### Exercise inputs

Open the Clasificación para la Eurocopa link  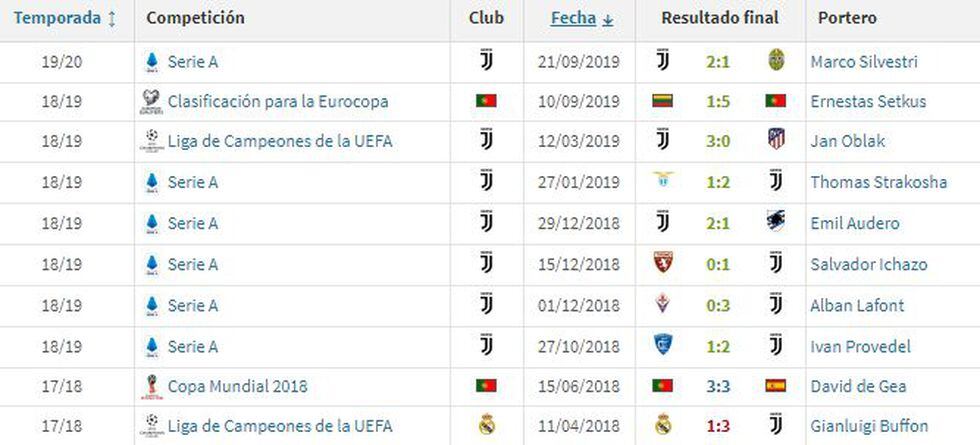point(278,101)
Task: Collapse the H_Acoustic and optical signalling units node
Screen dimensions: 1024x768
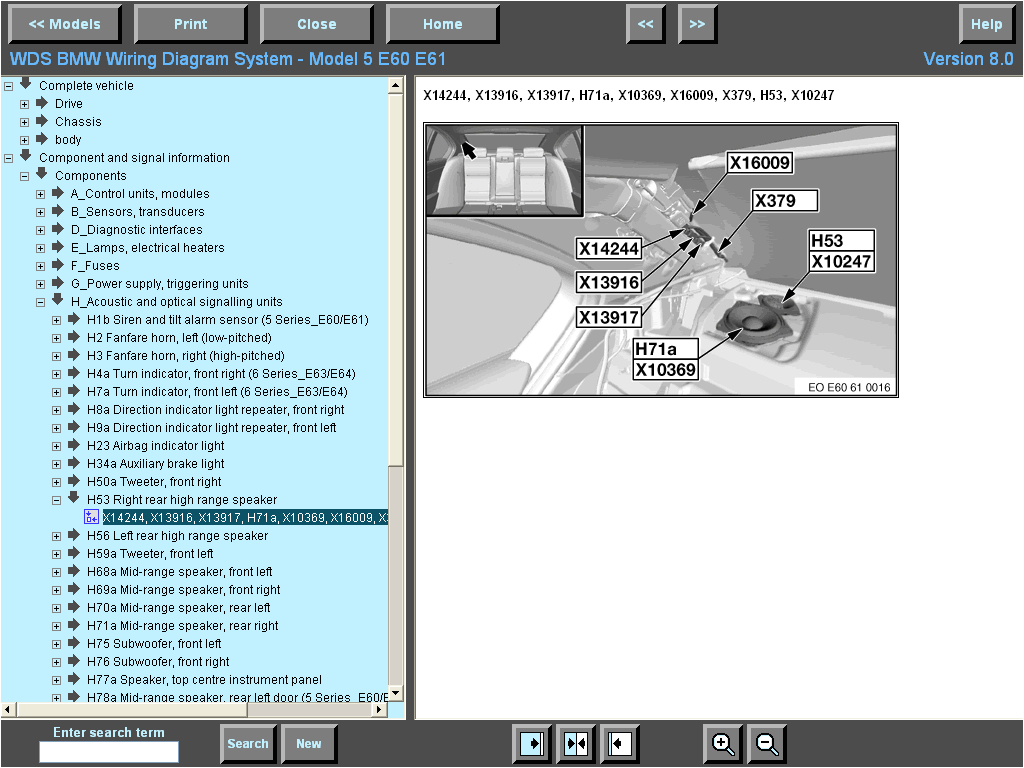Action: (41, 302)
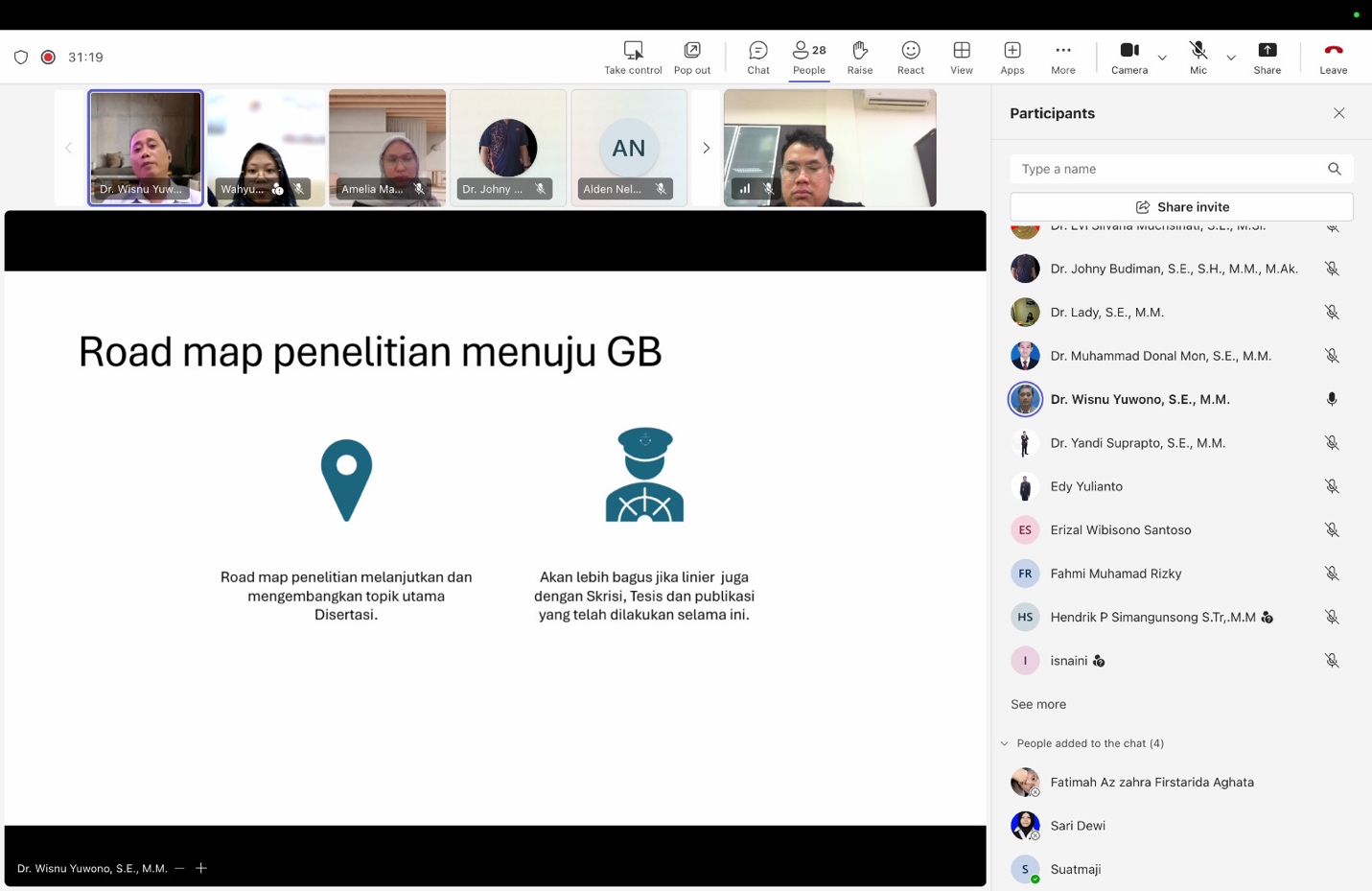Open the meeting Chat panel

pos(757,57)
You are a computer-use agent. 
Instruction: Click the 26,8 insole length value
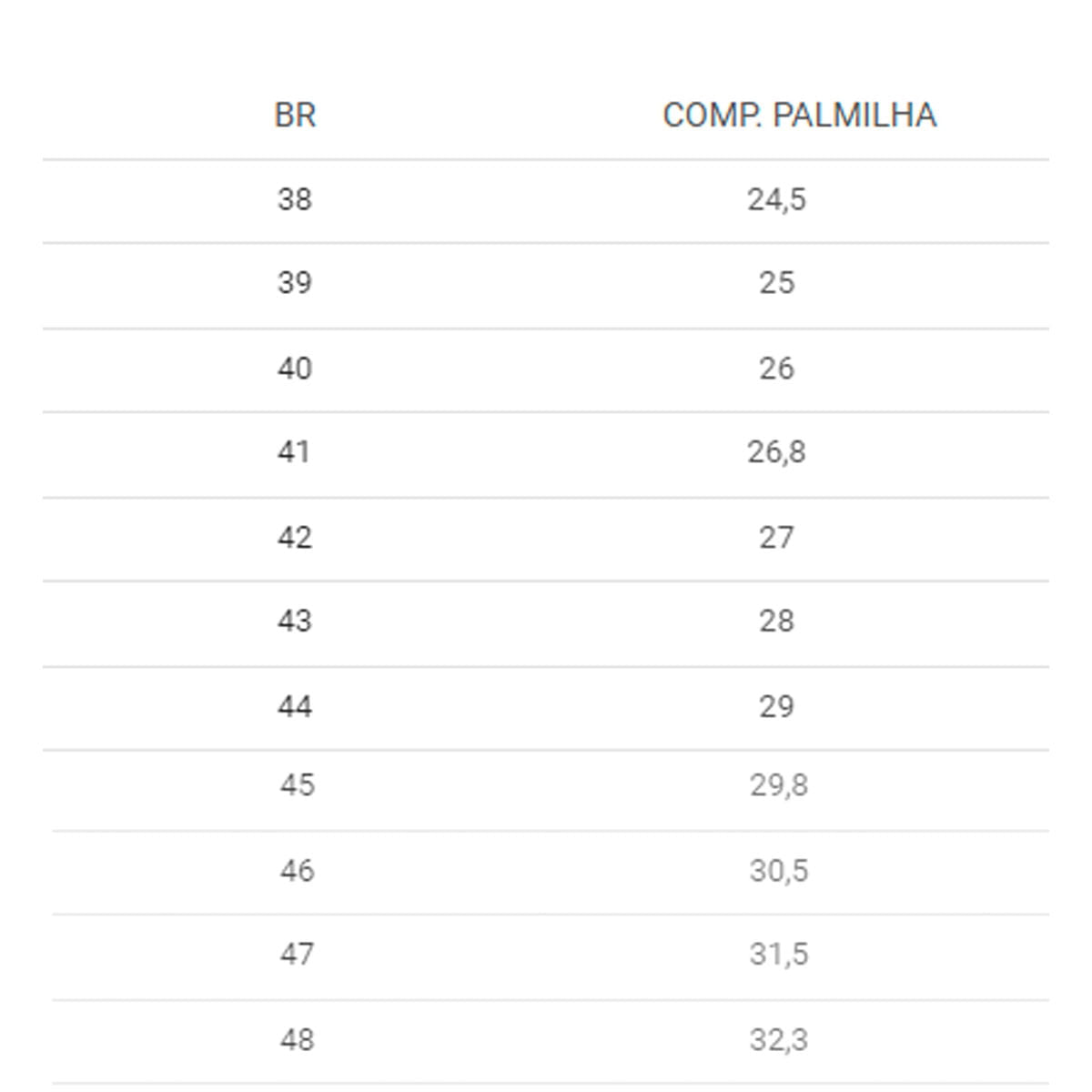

######

Work request:
Write out, word for word, the lines running from the one containing "You are a computer-use agent." to the end of the data above; the pictures are to be left out.

Answer for this exercise:
You are a computer-use agent. 
Instruction: Click the 26,8 insole length value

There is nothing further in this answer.